Engels: Rund um assistierten Suizid gerät auch immer wieder das, dem Bundesgesundheitsministerium unterstellte Bundesinstitut für Arzneimittel und Medizinprodukte in den Fokus. Das Bundesverwaltungsgericht hatte 2017 entschieden, dass der Staat im extremen Einzelfall den Zugang zu einem Betäubungsmittel nicht verwehren darf, das eine Selbsttötung ermöglicht. Sie hatten das als Minister abgelehnt. Keine Behörde dürfe sich zum Handlanger für Suizidhilfe machen. Bleibt es dabei und erwarten Sie hier Änderungen von Seiten des Bundesverfassungsgerichts?

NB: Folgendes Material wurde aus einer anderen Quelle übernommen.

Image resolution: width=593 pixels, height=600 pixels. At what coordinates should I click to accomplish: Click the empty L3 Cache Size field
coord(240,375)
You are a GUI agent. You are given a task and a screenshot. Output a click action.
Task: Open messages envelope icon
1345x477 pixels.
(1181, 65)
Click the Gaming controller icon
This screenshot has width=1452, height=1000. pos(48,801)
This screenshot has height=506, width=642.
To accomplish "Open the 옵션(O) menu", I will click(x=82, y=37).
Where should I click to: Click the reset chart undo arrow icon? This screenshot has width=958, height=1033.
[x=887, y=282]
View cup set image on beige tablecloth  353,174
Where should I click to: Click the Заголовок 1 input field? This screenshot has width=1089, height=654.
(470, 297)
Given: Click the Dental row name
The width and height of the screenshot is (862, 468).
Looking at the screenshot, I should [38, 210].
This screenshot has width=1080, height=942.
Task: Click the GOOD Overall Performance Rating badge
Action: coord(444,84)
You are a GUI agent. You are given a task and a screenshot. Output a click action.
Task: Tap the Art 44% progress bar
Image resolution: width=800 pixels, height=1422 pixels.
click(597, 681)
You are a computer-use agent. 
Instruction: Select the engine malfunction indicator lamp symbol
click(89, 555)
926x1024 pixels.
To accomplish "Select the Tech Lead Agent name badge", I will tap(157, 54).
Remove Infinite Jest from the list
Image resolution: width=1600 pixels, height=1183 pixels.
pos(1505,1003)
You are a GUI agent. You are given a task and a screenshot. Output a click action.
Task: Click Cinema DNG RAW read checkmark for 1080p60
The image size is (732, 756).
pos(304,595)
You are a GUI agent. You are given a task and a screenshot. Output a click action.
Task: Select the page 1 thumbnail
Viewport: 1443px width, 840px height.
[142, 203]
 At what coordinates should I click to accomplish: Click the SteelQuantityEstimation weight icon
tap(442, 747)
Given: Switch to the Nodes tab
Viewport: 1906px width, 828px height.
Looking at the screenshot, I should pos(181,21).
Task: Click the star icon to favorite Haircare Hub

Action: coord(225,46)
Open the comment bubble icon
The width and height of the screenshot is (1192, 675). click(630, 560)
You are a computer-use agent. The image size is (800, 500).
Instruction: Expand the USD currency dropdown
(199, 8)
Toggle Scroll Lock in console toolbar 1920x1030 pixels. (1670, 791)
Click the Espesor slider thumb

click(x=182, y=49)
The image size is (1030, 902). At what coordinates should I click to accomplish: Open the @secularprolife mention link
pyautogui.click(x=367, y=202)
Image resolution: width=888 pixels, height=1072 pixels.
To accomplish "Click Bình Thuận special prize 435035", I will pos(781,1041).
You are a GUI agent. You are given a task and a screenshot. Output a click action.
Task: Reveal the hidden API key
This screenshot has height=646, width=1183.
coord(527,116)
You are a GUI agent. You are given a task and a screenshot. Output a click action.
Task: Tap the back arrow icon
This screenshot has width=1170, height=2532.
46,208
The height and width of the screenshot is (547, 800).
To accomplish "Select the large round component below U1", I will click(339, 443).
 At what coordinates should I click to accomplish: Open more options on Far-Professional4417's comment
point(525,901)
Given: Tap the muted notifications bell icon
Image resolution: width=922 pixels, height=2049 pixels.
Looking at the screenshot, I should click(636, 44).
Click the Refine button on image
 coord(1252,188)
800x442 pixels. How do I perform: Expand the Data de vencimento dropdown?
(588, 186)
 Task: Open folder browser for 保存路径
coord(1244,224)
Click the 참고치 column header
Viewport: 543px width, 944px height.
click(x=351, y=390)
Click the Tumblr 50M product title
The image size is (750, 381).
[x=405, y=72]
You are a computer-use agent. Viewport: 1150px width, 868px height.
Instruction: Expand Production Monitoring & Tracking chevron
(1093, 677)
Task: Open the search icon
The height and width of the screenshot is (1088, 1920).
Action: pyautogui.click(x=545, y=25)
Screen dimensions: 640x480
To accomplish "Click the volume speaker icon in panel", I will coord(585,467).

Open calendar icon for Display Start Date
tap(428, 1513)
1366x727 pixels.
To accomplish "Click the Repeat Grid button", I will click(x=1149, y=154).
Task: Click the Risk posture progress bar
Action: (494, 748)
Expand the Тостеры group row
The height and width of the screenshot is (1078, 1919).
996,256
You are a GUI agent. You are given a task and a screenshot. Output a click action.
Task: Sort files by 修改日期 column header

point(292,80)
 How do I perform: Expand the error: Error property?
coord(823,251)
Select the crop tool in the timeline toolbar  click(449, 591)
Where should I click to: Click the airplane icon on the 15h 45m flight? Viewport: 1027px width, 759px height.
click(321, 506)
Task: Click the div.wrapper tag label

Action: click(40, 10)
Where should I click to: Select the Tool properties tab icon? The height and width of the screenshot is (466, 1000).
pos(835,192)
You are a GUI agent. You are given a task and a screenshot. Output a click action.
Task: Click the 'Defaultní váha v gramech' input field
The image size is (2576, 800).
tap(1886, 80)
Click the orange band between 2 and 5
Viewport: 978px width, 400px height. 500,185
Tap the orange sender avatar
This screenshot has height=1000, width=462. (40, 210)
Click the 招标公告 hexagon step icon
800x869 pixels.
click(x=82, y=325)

Gröhe: Das Bundesverfassungsgericht beschäftigt sich jetzt mit dem neu eingeführten Paragrafen zur Strafbarkeit der geschäftsmäßigen Förderung der Selbsttötung. Ob in einem solchen Urteil dann auch Dinge gesagt werden, die für eine Betrachtung des, aus meiner Sicht höchst bedenklichen Urteils des Bundesverwaltungsgerichts Anlass geben, wird man dann sehen. Ich glaube, dass eine Behörde, die zur Arzneimittelprüfung unter Sicherheitsgesichtspunkten, unter Gesichtspunkten der Tauglichkeit eines Arzneimittels berufen ist, diese zu einer Berufungsinstanz zu machen für eine staatliche Unterstützung von Selbsttötungshandlungen, halte ich für einen völlig falschen Weg und freue mich darüber, dass dies offenkundig auch von meinem Nachfolger genauso gesehen wird.